The Department for Education says the change is intended to reflect the "importance of computer science to both education and the economy".
In January 2012, Mr Gove announced he was replacing the information and communications technology (ICT) curriculum in schools with a more challenging computer science curriculum, developed to meet the needs of technology firms.
In October, a panel of technology experts, including representatives of Google and Microsoft, called for the inclusion of computer science in the English Baccalaureate.
The English Baccalaureate was introduced as a measure of school performance, appearing in league tables, and showing the proportion of pupils achieving GCSEs grade C and above and some AS-levels in specified key subjects.
The planned changes in qualifications in England will see some of these core subjects becoming English Baccalaureate Certificates, replacing the current GCSEs.
There have been several lobbying campaigns to add further subjects to the English Baccalaureate - including arts and religious education - with concerns that subjects outside this group could be marginalised.
Computer science will be the first extra subject to be added.
The subject is being offered by exam boards including OCR, AQA and WJEC.
AQA's first cohort will take the exam in summer 2014 - with 231 schools signed up to teach the subject. OCR introduced the subject in 2010 with a first 50 candidates taking the exam in 2011. This had risen to 2,000 candidates for the subject in summer 2012.
WJEC's GCSE computer science course was available for teaching from September 2012.
Alongside sciences, the English Baccalaureate comprises English, maths and humanities - which is a choice of history or geography - and a language.
Languages can be either ancient or modern, drawn from a list of 172 course options, ranging from classical Greek to Japanese and Urdu.
The introduction of computer science prompted arts campaigners to call for a further widening of the English Baccalaureate.
Deborah Annetts, chief executive of the Incorporated Society of Musicians, called on the government to address "the needs of the creative economy and introduce rigorous creative subjects".

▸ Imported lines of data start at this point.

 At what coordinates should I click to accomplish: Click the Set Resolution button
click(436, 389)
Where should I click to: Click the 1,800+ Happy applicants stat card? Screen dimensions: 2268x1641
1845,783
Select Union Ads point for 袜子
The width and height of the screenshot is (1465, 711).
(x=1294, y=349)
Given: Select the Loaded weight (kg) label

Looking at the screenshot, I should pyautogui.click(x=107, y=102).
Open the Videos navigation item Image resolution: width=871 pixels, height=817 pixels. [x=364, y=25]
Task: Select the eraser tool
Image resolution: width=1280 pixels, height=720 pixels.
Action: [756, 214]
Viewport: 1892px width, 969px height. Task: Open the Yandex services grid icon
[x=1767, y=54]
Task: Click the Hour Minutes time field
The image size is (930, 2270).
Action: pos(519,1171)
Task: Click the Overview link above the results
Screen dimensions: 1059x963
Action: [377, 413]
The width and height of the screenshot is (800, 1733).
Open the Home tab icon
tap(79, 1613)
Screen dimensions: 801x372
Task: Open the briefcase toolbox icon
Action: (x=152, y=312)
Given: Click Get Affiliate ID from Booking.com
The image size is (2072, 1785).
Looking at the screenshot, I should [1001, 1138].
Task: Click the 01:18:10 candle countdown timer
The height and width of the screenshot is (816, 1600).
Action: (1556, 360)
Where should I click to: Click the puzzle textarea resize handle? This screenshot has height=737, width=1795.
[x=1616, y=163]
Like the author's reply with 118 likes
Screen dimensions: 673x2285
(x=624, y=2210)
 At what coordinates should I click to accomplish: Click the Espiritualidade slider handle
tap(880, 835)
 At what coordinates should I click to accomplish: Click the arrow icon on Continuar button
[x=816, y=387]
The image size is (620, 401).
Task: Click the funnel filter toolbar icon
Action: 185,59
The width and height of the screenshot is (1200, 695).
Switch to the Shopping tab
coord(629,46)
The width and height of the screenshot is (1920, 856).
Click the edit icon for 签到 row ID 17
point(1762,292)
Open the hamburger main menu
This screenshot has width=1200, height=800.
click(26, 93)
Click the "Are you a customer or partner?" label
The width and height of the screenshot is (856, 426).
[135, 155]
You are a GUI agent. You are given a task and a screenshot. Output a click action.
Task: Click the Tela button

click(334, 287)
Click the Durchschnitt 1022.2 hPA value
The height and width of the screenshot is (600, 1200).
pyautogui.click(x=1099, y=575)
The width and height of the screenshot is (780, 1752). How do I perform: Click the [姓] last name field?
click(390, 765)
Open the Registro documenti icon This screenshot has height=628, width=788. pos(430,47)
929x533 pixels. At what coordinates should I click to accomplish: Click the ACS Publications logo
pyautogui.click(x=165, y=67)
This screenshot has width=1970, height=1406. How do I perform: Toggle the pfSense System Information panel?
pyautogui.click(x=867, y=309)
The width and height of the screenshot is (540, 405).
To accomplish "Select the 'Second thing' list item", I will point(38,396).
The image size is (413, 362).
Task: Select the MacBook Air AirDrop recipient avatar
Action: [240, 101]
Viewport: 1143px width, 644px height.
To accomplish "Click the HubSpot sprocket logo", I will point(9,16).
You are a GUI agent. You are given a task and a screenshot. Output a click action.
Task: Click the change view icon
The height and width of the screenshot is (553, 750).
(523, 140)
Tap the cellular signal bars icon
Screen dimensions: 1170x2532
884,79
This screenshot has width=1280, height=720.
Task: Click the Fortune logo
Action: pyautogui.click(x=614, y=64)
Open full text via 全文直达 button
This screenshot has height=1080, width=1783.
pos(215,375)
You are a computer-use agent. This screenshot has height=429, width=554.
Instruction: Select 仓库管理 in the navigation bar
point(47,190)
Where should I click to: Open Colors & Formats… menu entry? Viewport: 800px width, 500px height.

Stephen Twigg, Labour's education spokesman, said: "Adding computer science into the EBacc is too little, too late. Gove's exams still place no value on creative subjects like art, music and drama, and no value on practical subjects like engineering, design and technology and construction."
A Department for Education spokesman said: "We need to bring computational thinking into our schools. Having computer science in the EBacc will have a big impact on schools over the next decade.
"It will mean millions of children learning to write computer code so they are active creators and controllers of technology instead of just being passive users."